▸ **Written problem**
Copy out the records word for word, starting with the line containing "Go to Centrum Członkowskie tab" and continuing through the end of the records.

Source records
+ + + + + + +
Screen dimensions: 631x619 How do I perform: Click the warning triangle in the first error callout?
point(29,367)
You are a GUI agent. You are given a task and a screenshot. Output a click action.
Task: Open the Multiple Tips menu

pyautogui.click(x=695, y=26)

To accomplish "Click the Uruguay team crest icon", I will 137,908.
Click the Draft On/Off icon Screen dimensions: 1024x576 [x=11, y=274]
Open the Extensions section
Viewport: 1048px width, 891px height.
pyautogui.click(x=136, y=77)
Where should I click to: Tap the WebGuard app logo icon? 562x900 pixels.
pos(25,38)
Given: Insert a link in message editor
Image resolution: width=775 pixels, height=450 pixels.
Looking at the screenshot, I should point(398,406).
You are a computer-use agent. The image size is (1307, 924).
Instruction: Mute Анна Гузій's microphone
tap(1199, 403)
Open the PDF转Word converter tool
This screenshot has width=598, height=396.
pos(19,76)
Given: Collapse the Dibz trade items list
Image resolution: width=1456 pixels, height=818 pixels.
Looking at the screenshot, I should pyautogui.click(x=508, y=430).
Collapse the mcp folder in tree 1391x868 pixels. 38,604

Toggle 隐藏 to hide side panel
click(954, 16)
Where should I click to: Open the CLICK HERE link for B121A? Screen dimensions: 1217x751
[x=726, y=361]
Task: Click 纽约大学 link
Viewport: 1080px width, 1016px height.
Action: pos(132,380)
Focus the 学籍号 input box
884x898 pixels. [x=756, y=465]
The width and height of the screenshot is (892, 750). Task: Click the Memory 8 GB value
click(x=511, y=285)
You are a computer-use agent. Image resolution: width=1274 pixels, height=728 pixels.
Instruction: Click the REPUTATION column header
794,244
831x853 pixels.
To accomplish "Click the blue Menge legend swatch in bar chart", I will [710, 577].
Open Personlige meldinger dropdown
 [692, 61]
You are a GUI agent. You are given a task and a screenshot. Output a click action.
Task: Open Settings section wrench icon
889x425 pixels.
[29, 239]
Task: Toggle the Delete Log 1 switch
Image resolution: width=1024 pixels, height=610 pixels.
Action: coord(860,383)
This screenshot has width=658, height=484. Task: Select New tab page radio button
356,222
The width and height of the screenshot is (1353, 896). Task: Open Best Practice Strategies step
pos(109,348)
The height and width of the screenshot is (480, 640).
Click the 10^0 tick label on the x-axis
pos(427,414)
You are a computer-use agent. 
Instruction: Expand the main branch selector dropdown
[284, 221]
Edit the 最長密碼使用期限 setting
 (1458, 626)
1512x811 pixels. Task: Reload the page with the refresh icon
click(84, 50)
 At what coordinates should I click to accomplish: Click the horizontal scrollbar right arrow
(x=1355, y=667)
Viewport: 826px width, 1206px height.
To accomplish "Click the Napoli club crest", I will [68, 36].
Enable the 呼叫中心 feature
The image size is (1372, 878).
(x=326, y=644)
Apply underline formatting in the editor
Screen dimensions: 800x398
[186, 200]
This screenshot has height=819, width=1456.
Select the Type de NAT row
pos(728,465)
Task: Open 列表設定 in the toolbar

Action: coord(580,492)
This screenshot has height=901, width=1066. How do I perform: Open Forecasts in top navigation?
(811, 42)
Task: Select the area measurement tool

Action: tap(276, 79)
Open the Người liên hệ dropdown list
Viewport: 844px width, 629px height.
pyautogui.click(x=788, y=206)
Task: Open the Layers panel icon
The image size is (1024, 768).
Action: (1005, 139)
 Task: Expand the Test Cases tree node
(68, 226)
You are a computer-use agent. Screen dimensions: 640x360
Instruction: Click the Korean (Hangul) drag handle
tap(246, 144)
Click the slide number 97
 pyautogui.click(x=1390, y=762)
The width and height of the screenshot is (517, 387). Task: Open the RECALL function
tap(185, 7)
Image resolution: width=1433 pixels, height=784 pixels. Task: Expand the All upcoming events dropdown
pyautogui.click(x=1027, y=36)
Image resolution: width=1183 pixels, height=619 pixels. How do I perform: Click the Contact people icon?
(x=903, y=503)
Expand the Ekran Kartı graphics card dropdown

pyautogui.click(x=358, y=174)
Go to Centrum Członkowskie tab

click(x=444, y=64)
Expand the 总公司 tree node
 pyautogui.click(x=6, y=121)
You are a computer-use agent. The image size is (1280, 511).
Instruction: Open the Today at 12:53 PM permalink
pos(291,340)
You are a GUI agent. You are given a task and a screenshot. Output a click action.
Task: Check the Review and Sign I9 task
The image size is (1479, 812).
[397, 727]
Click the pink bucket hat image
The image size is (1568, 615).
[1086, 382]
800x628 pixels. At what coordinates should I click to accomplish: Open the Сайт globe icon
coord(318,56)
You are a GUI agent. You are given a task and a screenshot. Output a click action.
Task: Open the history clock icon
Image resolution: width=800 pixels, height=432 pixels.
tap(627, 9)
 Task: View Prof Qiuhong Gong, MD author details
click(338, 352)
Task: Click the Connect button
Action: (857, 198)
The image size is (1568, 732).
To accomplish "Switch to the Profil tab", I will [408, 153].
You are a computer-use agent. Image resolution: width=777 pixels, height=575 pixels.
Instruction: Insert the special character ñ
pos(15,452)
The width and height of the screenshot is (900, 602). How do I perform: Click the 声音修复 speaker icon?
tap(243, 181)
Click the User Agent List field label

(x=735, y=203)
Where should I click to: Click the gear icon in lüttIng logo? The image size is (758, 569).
+ + + + + + +
▸ **Exercise solution**
Go to Centrum Członkowskie tab

click(x=444, y=64)
Expand the 总公司 tree node
 pyautogui.click(x=6, y=121)
You are a computer-use agent. The image size is (1280, 511).
Instruction: Open the Today at 12:53 PM permalink
pos(291,340)
You are a GUI agent. You are given a task and a screenshot. Output a click action.
Task: Check the Review and Sign I9 task
The image size is (1479, 812).
[397, 727]
Click the pink bucket hat image
The image size is (1568, 615).
[1086, 382]
800x628 pixels. At what coordinates should I click to accomplish: Open the Сайт globe icon
coord(318,56)
You are a GUI agent. You are given a task and a screenshot. Output a click action.
Task: Open the history clock icon
Image resolution: width=800 pixels, height=432 pixels.
tap(627, 9)
 Task: View Prof Qiuhong Gong, MD author details
click(338, 352)
Task: Click the Connect button
Action: (857, 198)
The image size is (1568, 732).
To accomplish "Switch to the Profil tab", I will [408, 153].
You are a computer-use agent. Image resolution: width=777 pixels, height=575 pixels.
Instruction: Insert the special character ñ
pos(15,452)
The width and height of the screenshot is (900, 602). How do I perform: Click the 声音修复 speaker icon?
tap(243, 181)
Click the User Agent List field label

(x=735, y=203)
Where should I click to: Click the gear icon in lüttIng logo? The image size is (758, 569).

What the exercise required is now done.